并非不信,而是实在找不到相信的理由。无论是增产千斤的种子,还是日行千里的战马,又或是杀敌无数的火器,都不是人力所能及。
即使是仙人,也无法做到。
朱标察觉到夏白对底层百姓充满信心,但皇帝需要的是实际成果。这不是仅靠口号和信任就能达成的,若有这些奇珍异宝,早该广为人知,不会一直被埋没。若世上无此物,人造更是痴人说梦,凡人怎可能造出仙家神器?

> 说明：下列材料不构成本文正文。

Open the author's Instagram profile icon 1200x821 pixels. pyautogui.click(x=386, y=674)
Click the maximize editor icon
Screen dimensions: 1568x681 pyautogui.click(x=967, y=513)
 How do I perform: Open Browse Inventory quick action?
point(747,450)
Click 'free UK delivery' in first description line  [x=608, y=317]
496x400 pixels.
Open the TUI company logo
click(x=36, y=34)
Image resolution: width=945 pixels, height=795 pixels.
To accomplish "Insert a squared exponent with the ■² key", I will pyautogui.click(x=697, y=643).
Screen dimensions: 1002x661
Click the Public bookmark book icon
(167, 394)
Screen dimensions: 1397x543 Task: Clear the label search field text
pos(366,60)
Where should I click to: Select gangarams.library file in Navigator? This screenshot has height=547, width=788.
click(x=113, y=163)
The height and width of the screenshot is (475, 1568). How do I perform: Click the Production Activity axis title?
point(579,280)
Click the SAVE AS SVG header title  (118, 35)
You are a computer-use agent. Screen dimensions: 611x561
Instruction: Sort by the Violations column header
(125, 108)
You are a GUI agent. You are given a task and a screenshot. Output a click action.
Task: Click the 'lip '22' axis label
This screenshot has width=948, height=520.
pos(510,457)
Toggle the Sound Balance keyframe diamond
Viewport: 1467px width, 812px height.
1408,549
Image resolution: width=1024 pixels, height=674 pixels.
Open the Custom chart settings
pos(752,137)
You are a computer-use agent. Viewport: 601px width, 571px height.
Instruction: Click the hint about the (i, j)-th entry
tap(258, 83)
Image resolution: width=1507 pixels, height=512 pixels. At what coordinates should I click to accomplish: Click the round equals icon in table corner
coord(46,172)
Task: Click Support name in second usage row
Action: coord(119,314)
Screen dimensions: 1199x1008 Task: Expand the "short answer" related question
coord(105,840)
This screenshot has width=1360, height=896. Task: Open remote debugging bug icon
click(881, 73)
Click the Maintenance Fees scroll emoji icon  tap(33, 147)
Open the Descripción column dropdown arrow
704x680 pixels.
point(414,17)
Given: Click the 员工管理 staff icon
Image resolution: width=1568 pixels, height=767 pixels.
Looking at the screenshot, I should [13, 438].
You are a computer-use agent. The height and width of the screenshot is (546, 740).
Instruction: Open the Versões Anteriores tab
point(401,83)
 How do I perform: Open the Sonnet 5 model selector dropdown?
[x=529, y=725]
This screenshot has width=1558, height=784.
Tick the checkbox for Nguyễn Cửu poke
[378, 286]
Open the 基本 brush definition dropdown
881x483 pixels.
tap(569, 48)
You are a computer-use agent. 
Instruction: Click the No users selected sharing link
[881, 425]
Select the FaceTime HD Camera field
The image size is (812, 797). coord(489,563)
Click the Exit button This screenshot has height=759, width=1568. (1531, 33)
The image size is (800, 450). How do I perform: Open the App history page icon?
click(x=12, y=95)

夏白笑道:“我相信百姓的能力与智慧,只是不知陛下具体期望我们达成何种目标。”
朱标注视着他,内心泛起一丝失落,也许自己真的看错了人。
他面容变得冷峻,摇头道:“不清楚。从未有人成功过。”
“我已经为你安排好了城外的居所,稍后离开皇宫时会有专人护送过去,漂泊不定的日子不好过,先生还是尽早启程吧。”
“免得陛下临时改变主意。”
听出朱标语气转冷,夏白大致明白了缘由,说道:“殿下可知一成语?”
“何成语?”
“事在人为!”夏白向朱标行礼,转身走向宫门,他现在有了新的追求。
朱标皱眉深思。
“我会让天下人见证,我和洪武皇帝谁能胜出。”
“这天下终究是谁的天下!”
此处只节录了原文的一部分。